CHECK YOUR UNDERSTANDING
- 1) Echo a stretch of the honey article word for word, starting with "Besides used as" and going on through "combat seasonal allergies.".
- 2) In the honey article, about how many bees and flowers does it take to produce one pound of honey?

EXCERPTED PASSAGE
Tuesday, September 08, 2009

September is National Honey Month

Honey can come from several species of bees, but the honey bee is best known to produce honey. In its lifetime, a single honey bee will produce only about one-twelfth of a teaspoon of honey. It takes about 550 bees to visit 2 million flowers to produce one pound of honey.

These hard working insects have been around for 30 million years with evidence of humans collecting their honey for at least 10,000 years. Archeologists have found cave paintings depicting women collecting honey and honeycomb from hives. Honey has also long been referenced in religion and is evident in Judaism, Christianity, Islam and Buddhism.

Bees use the nectar they collect from flowers to produce honey. They collect the nectar by sucking the nectar from flowers with their straw-like tongues and storing it in one of their two stomachs. They have a regular stomach to digest food and a second stomach to store nectar. They can carry double their body weight with stored nectar. The collected nectar is taken to the hive where worker bees mix the honey with enzymes to break down the complex sugars making it easier to use later and more bacteria resistant. The nectar is then spread throughout the honeycomb, where the water is evaporated from the nectar turning it into gooey honey. This honey is used as a food source during the cold months for the bees. In one year, an average honeybee colony will eat between 120 and 200 pounds of the honey they produce. Beekeepers encourage overproduction of honey by the bees so to not endanger the hive.

Honey produced by honeybees must be 100% pure with no additional additives. Honey produced by other types of bees does not follow this same strict guideline. Honey is usually classified by the flowers in which the nectar is collected. Honey classifications include: Blended meaning coming from more than one type of plant; Polyfloral or wild flower honey comes from varies types of flowers; Monofloral comes primarily from one type of flower. Raw honey is completely unprocessed. Pasteurized honey has been processed to prevent crystallization over time.

If your honey develops crystals, the honey is still good. Gently warm it in the microwave or in a pan of warm water until the crystals dissolve.

Besides used as a sweetener, honey has also been used to embalm bodies, as a form of currency and as a gift to Gods. It has also been used for medicinal purposes like as a sore throat remedy. It is also used topically for its antibacterial and antiseptic qualities. By consuming locally produced honey, it may help combat seasonal allergies.

Honey can be added to coffee or tea to sweeten instead of using sugar. It can be drizzled over fresh fruit or added to your favorite vinaigrette in salads. To makes a great additional to barbeque sauce and helps caramelize the outside of the meat when cooking. It can be mixed with butter and spread over warm biscuits or toast.

Infants under one year of age should not eat honey because of the risk of botulism from their underdeveloped digestive systems.

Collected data
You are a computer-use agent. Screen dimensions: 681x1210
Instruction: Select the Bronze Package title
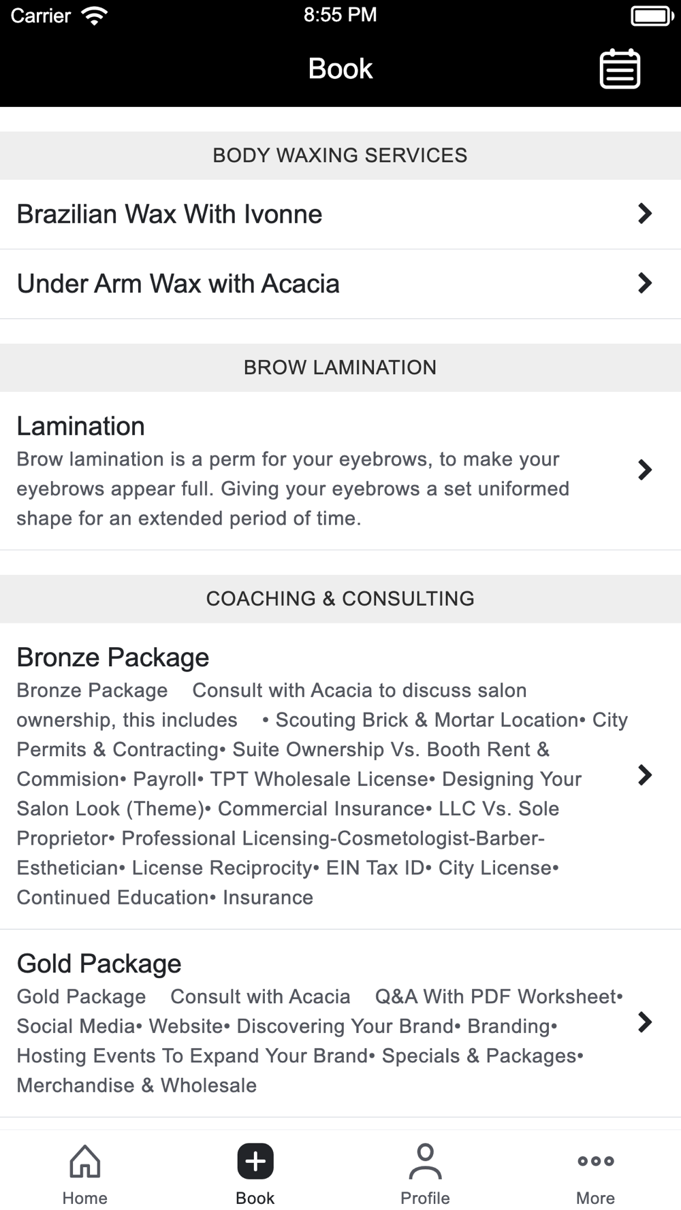click(113, 657)
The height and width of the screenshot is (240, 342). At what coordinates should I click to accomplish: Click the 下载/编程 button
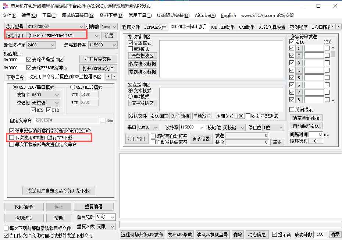[24, 207]
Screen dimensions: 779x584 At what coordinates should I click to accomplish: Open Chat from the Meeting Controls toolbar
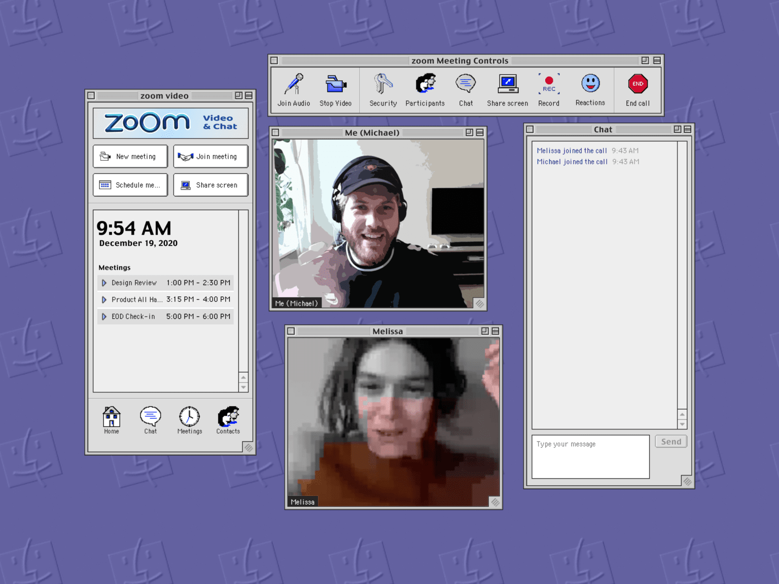(466, 84)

REPLIES
- 1)
Besides used as a sweetener, honey has also been used to embalm bodies, as a form of currency and as a gift to Gods. It has also been used for medicinal purposes like as a sore throat remedy. It is also used topically for its antibacterial and antiseptic qualities. By consuming locally produced honey, it may help combat seasonal allergies.

- 2) About 550 bees visiting 2 million flowers.